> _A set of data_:
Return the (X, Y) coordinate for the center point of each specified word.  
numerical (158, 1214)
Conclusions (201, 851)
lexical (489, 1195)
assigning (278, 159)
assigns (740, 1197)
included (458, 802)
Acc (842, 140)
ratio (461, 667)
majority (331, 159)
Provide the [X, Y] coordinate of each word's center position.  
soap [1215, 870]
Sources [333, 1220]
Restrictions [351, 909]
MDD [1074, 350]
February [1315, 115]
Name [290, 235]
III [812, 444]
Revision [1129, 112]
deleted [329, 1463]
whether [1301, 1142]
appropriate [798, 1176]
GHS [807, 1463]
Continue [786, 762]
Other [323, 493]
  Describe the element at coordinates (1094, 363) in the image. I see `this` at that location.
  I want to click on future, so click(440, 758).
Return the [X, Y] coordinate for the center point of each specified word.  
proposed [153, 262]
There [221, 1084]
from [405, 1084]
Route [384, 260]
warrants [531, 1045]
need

> _Do this_:
Can you reproduce all of the data above word for word, keeping every line unchanged?

> _Exercise solution_:
Return the (X, Y) coordinate for the center point of each specified word.  
numerical (158, 1214)
Conclusions (201, 851)
lexical (489, 1195)
assigning (278, 159)
assigns (740, 1197)
included (458, 802)
Acc (842, 140)
ratio (461, 667)
majority (331, 159)
Provide the [X, Y] coordinate of each word's center position.  
soap [1215, 870]
Sources [333, 1220]
Restrictions [351, 909]
MDD [1074, 350]
February [1315, 115]
Name [290, 235]
III [812, 444]
Revision [1129, 112]
deleted [329, 1463]
whether [1301, 1142]
appropriate [798, 1176]
GHS [807, 1463]
Continue [786, 762]
Other [323, 493]
  Describe the element at coordinates (1094, 363) in the image. I see `this` at that location.
  I want to click on future, so click(440, 758).
Return the [X, Y] coordinate for the center point of each specified word.  
proposed [153, 262]
There [221, 1084]
from [405, 1084]
Route [384, 260]
warrants [531, 1045]
need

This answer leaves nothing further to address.